- [SHORT EXERCISE] Reproduce word for word the part of the material that opens with the line containing "Task: Click the Linux LVM system entry" and closes with the final line of the material, both included, and leave the pictures out.

· · ·

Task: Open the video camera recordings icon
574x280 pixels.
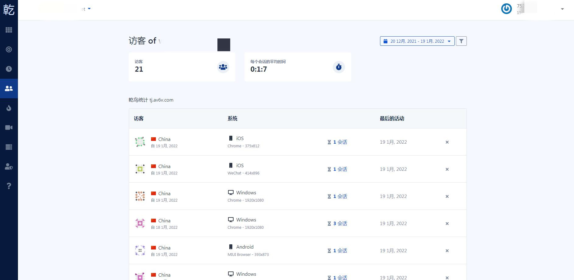Action: tap(9, 127)
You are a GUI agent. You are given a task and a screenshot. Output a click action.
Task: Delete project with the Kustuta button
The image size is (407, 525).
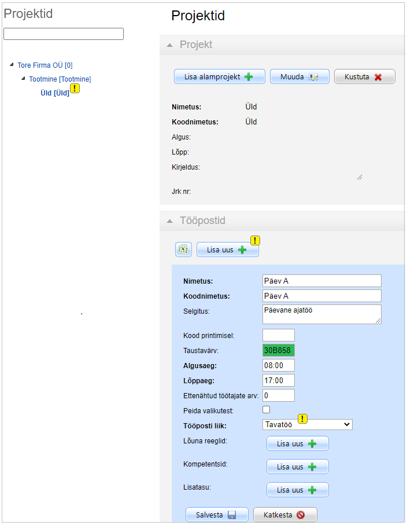[364, 77]
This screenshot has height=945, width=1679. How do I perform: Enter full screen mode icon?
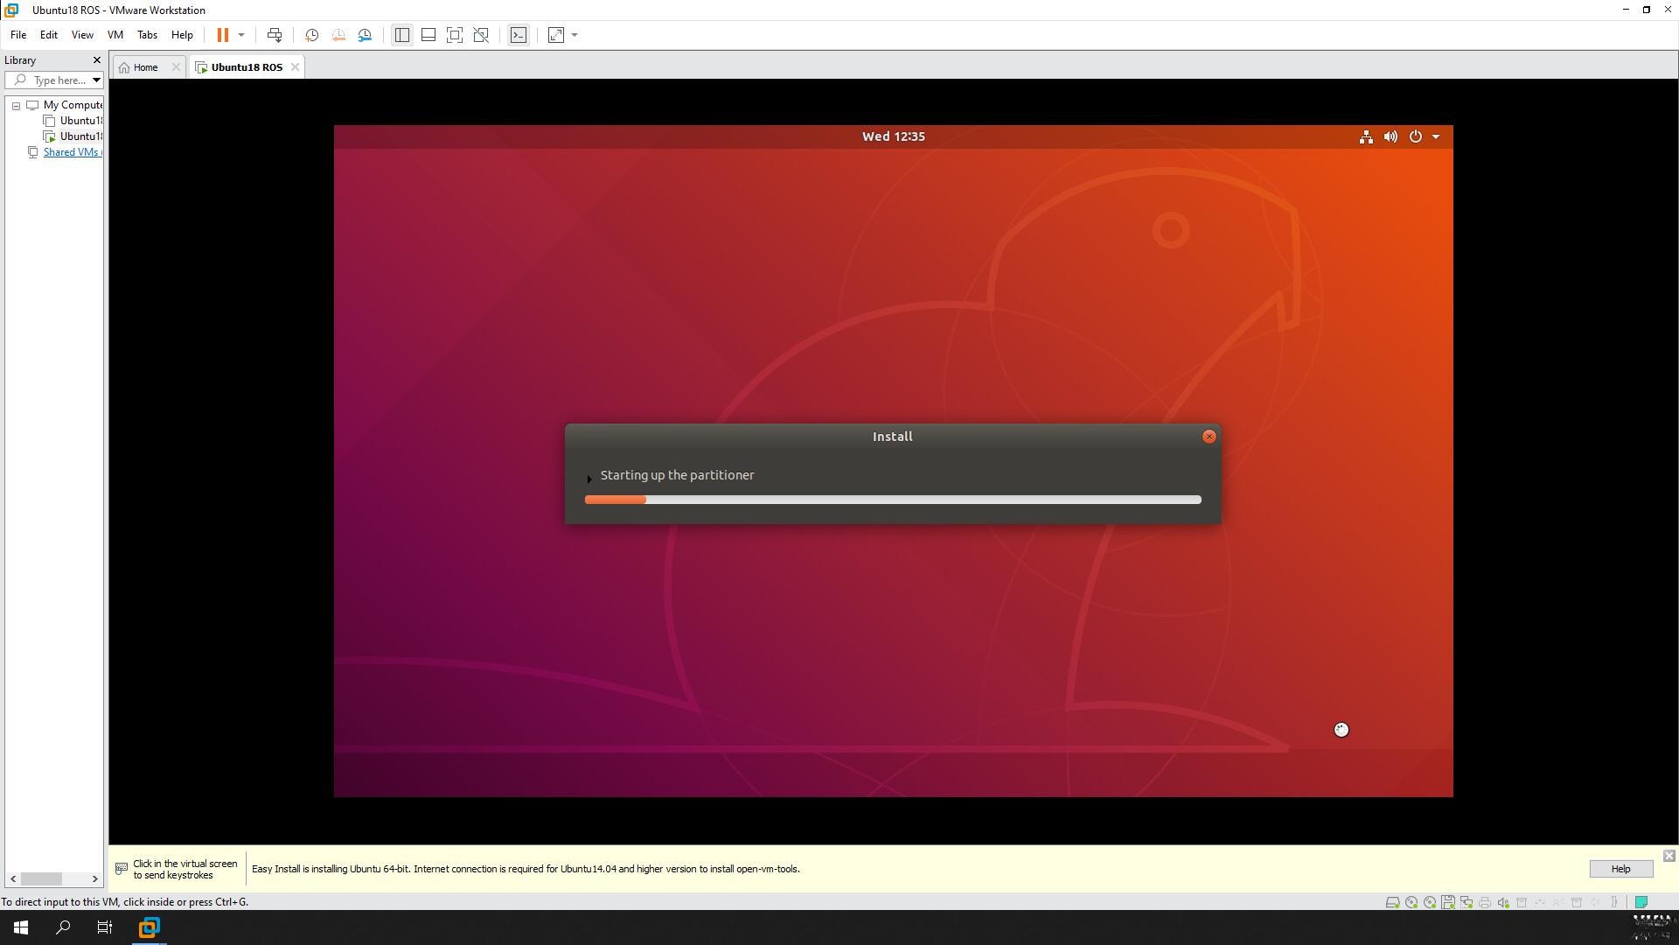tap(455, 35)
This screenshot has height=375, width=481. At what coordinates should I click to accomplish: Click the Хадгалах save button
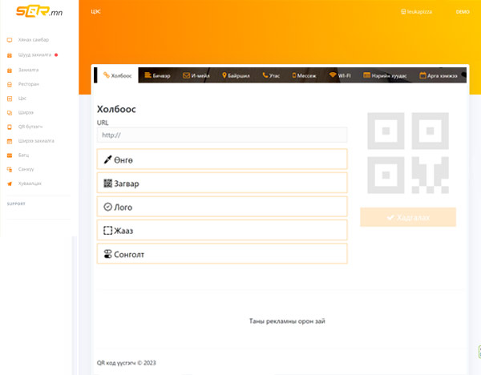(408, 217)
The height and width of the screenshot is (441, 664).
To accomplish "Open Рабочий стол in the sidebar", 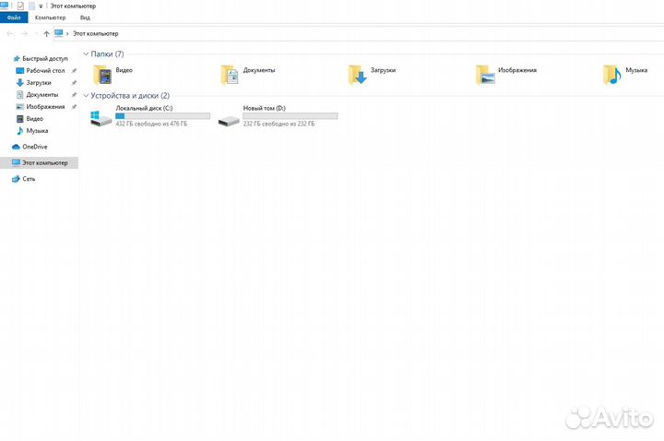I will [45, 70].
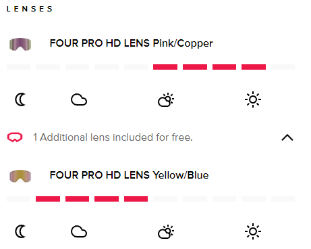Image resolution: width=311 pixels, height=249 pixels.
Task: Open FOUR PRO HD LENS Yellow/Blue title
Action: pos(129,175)
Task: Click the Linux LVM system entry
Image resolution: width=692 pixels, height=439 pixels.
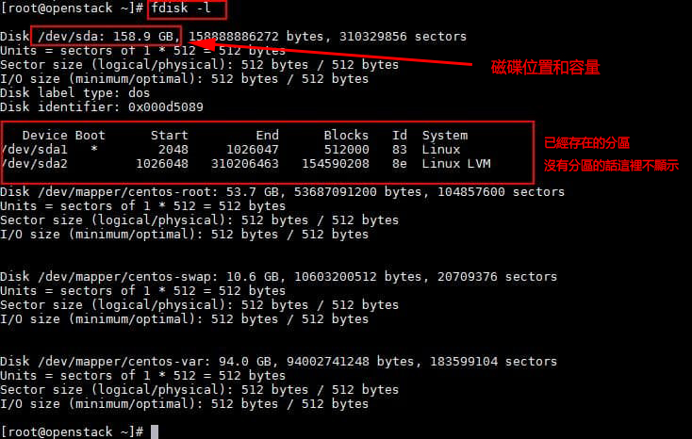Action: (456, 164)
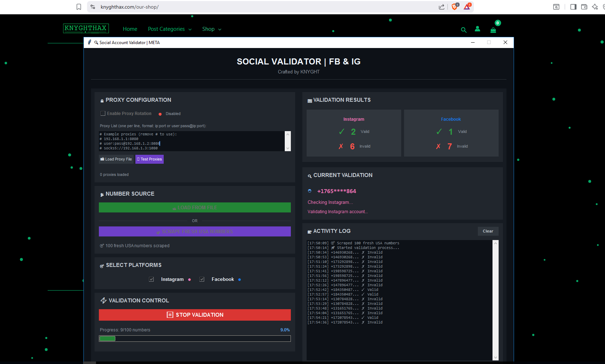This screenshot has width=605, height=364.
Task: Expand the Post Categories dropdown
Action: click(169, 29)
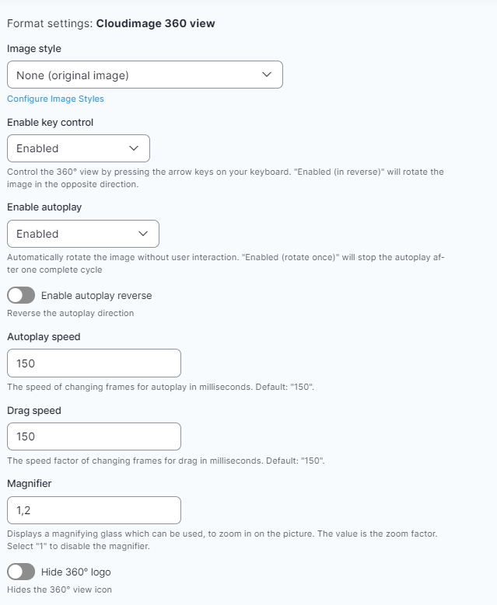Image resolution: width=497 pixels, height=605 pixels.
Task: Open the Configure Image Styles link
Action: [55, 99]
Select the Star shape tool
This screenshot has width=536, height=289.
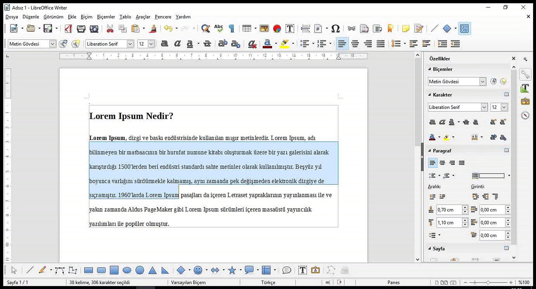(x=232, y=270)
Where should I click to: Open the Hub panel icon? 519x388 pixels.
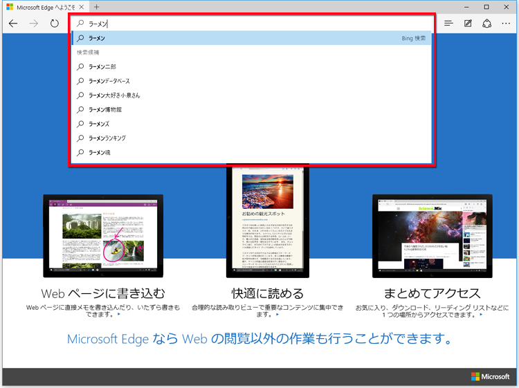448,24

· · ·

- [EXERCISE ANSWER]
Task: Click the Linux LVM system entry
Image resolution: width=692 pixels, height=439 pixels.
Action: (456, 164)
This screenshot has width=605, height=364.
Task: Expand the Post Categories dropdown
Action: click(169, 29)
Image resolution: width=497 pixels, height=605 pixels.
Task: Open the Configure Image Styles link
Action: [55, 99]
Select the Star shape tool
This screenshot has width=536, height=289.
(x=232, y=270)
Where should I click to: Open the Hub panel icon? 519x388 pixels.
448,24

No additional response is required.